##### Data records

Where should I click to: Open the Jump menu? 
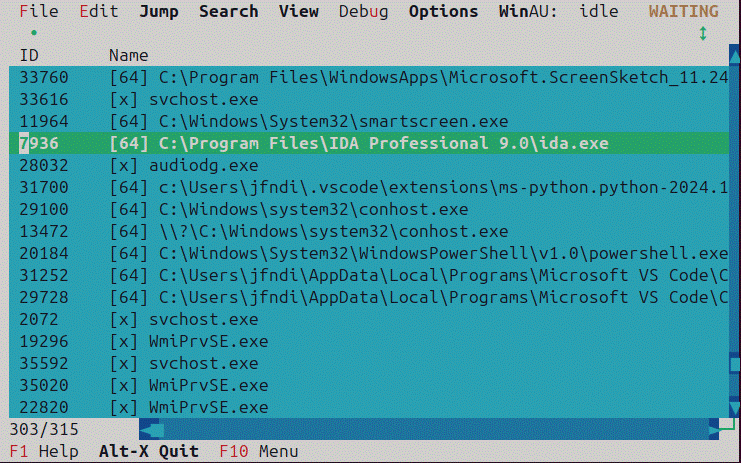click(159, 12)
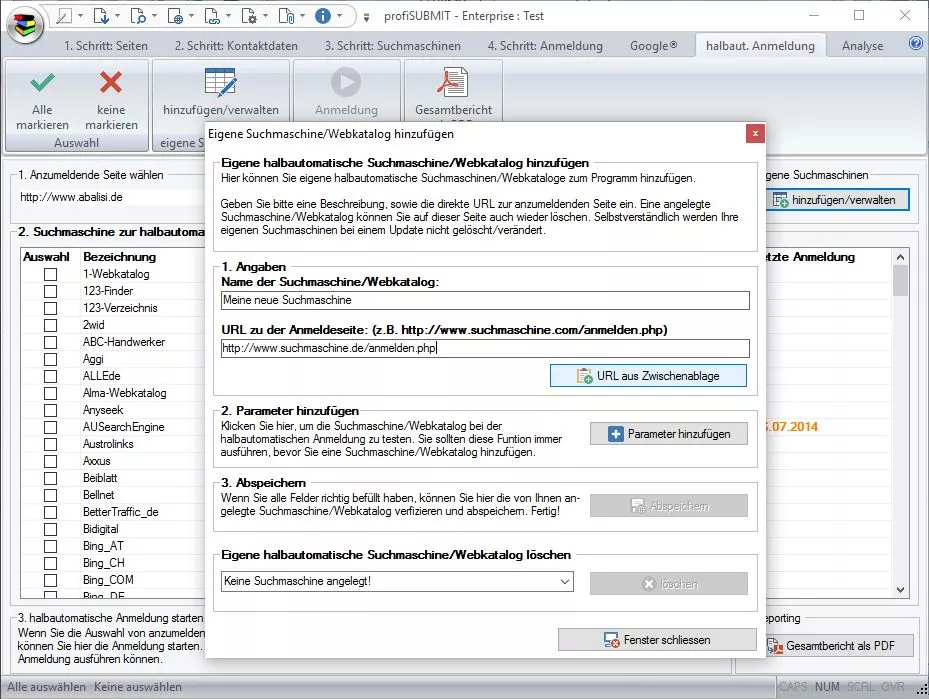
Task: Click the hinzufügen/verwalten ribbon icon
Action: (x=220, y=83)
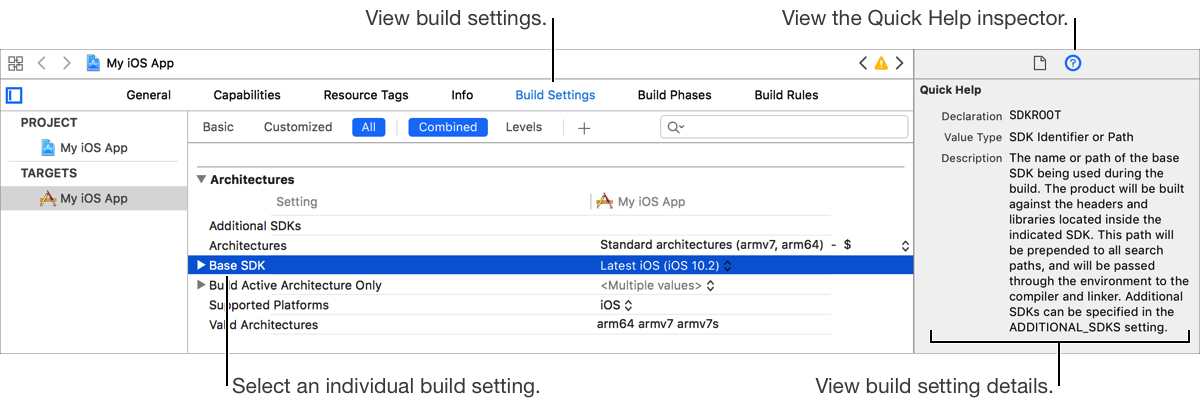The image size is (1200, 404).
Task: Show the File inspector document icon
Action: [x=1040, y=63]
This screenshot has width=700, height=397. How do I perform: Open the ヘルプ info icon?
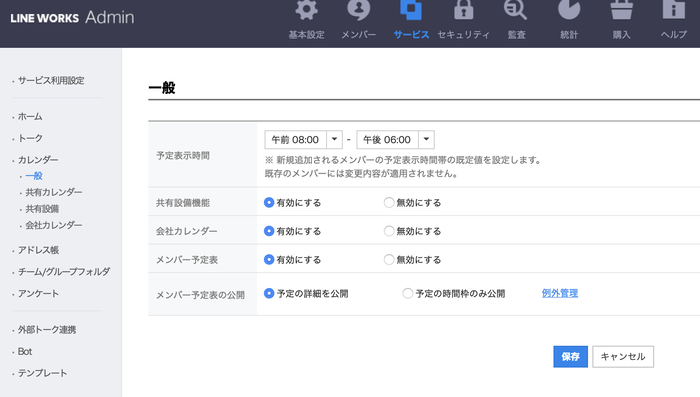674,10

##########
##### Data records

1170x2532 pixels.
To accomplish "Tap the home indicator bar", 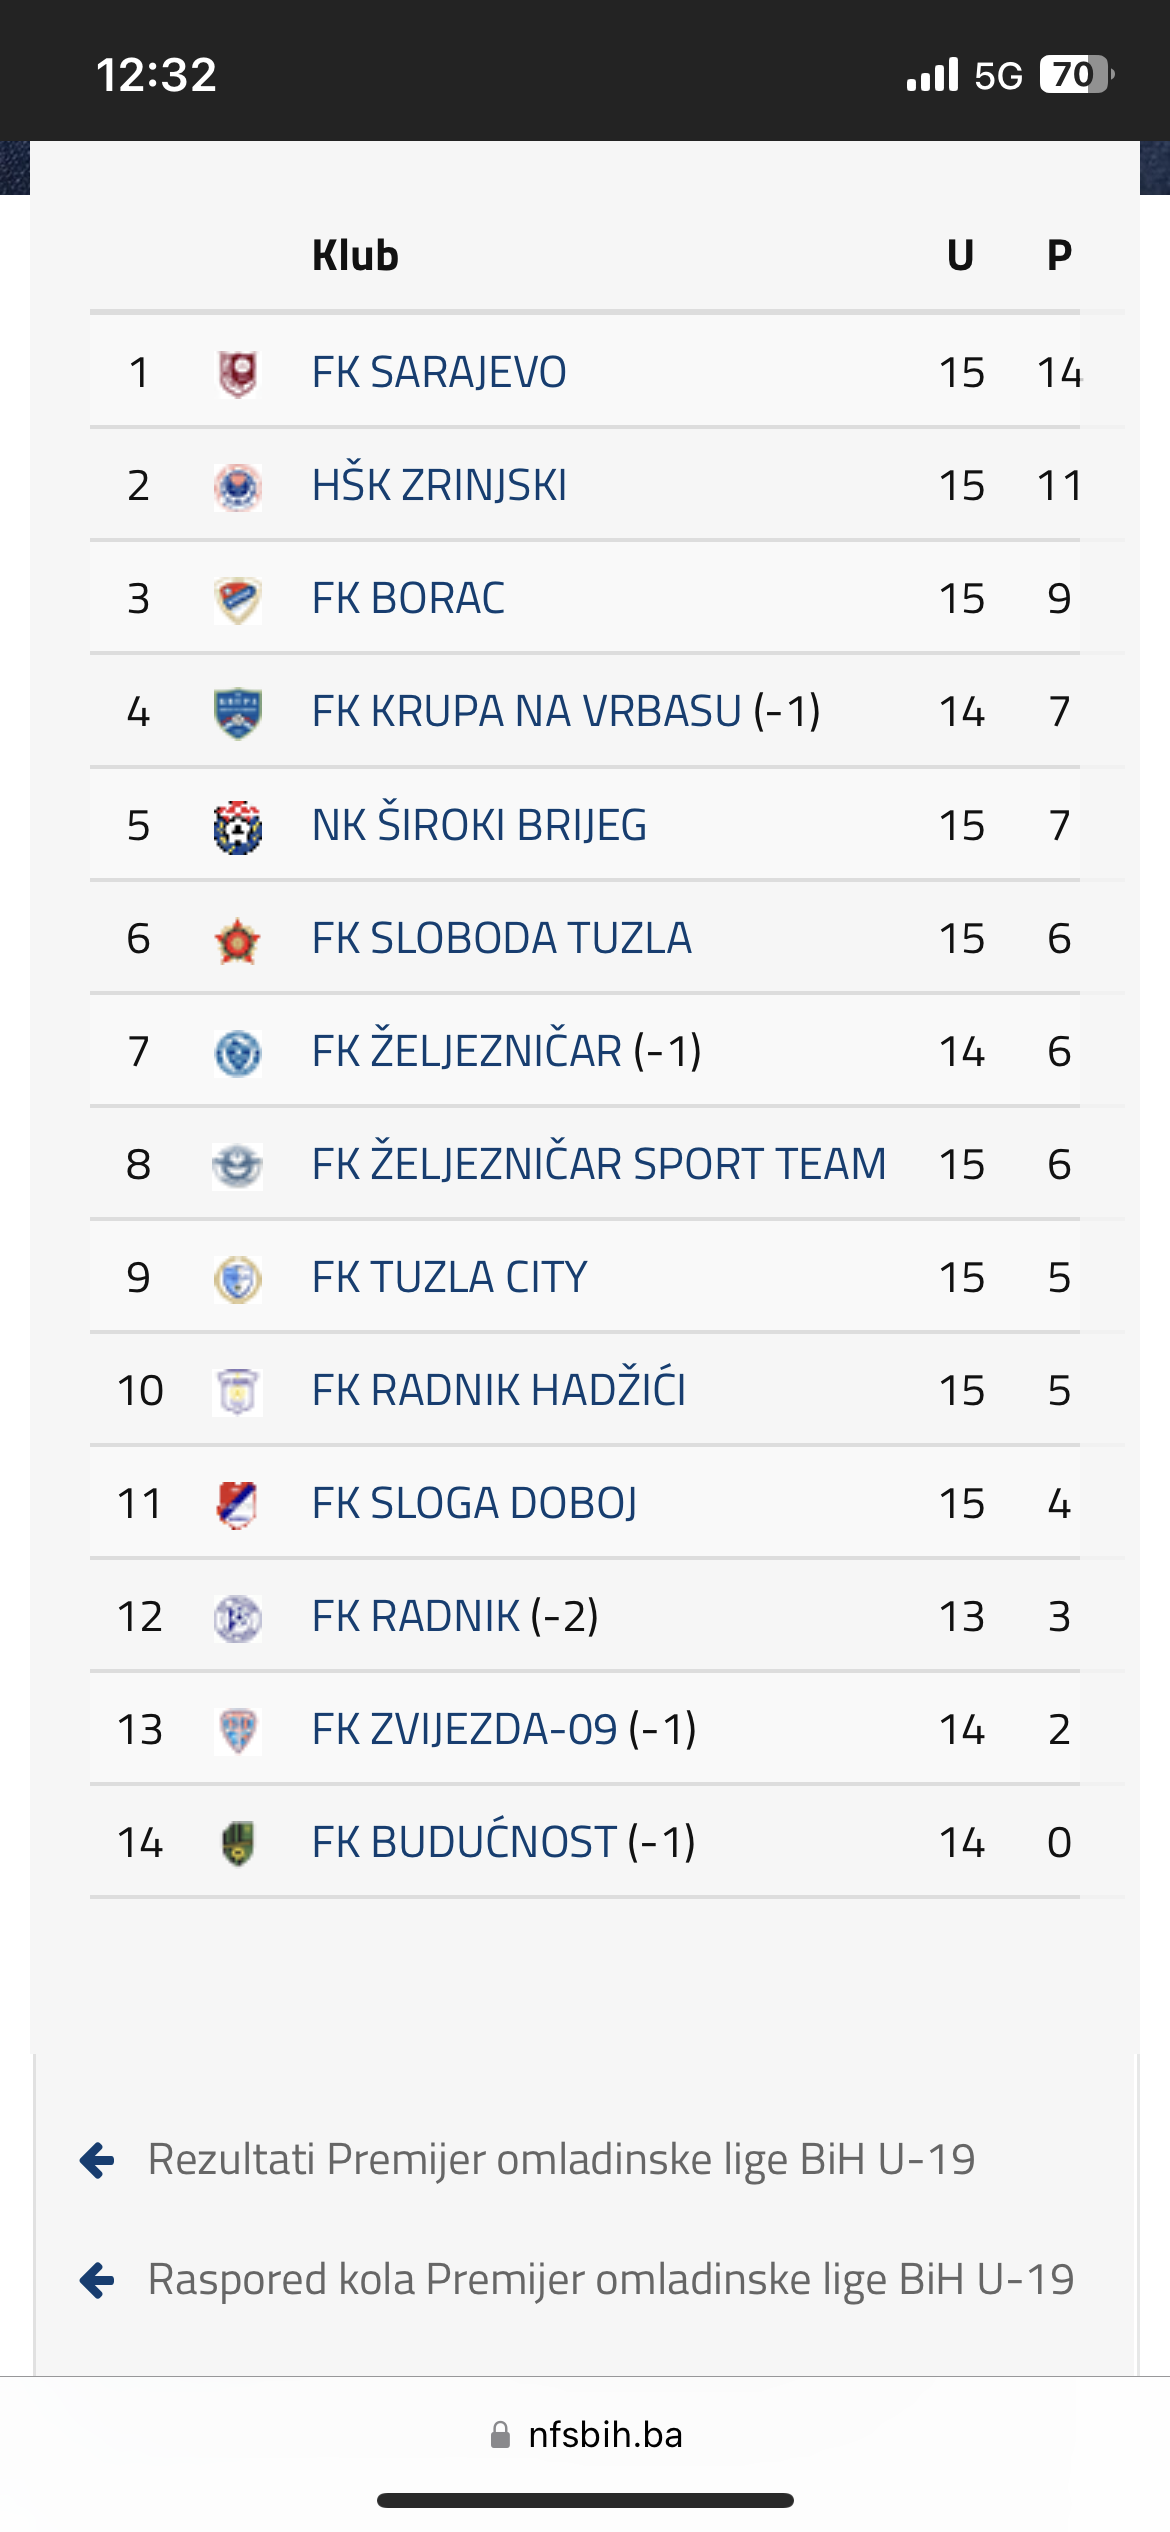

##########
##### Data records

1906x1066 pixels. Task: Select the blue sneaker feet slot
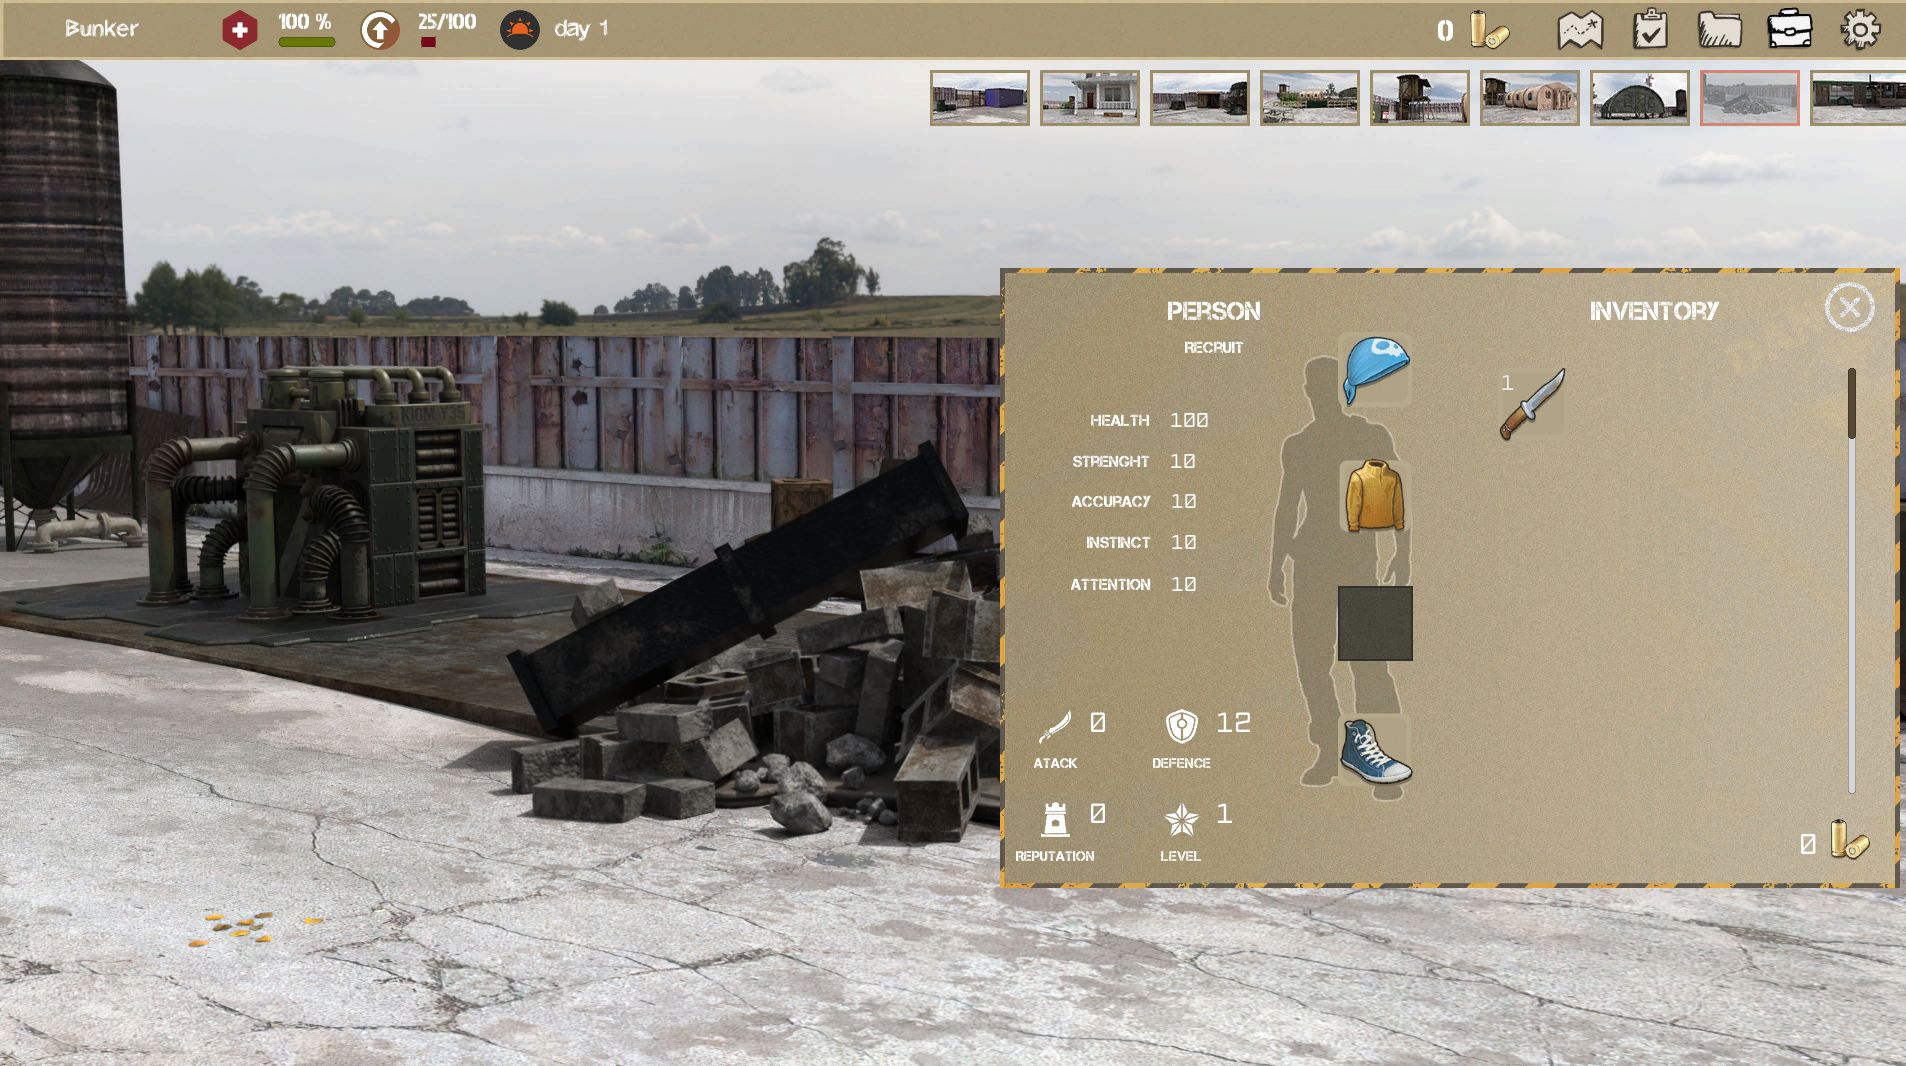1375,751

##########

— Your objective —
Above are the records; restate exactly the lines from the one containing "1170x2532 pixels." through the one containing "the home indicator", keeping pictures out.

— Exercise result —
1170x2532 pixels.
To accomplish "Tap the home indicator bar", 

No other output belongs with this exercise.